Substitute "screen capture" for "screenshot" in everything from the line containing "coordinates (323, 52)." down to the line containing "center [270, 281]." in the listing below. Give only those lines again, with nothing else changed.

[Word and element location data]
============================================================

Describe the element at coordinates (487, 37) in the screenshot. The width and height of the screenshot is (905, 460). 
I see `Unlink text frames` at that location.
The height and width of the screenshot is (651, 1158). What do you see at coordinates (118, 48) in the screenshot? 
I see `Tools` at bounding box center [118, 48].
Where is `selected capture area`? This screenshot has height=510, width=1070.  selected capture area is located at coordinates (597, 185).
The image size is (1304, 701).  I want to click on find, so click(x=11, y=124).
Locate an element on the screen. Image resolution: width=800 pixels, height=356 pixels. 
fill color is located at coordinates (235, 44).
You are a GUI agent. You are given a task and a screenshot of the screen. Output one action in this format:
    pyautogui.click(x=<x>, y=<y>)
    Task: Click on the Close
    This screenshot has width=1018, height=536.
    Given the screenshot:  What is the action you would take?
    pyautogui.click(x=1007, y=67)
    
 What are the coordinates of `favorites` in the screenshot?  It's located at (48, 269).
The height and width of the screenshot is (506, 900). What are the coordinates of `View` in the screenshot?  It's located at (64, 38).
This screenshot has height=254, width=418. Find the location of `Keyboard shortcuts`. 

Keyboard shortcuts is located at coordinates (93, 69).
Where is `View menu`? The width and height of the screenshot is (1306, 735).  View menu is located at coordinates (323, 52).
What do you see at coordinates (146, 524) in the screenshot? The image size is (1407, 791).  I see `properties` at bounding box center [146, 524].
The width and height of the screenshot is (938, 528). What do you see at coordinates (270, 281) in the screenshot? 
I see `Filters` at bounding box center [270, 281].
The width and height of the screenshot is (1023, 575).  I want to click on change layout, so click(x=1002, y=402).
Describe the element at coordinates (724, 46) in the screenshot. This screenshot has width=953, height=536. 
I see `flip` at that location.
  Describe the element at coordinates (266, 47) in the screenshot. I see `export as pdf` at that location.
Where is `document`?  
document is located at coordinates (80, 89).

============================================================

• **Exercise output**
Where is `View menu`? The width and height of the screen capture is (1306, 735).  View menu is located at coordinates (323, 52).
What do you see at coordinates (146, 524) in the screen capture? The image size is (1407, 791).  I see `properties` at bounding box center [146, 524].
The width and height of the screen capture is (938, 528). What do you see at coordinates (270, 281) in the screen capture? 
I see `Filters` at bounding box center [270, 281].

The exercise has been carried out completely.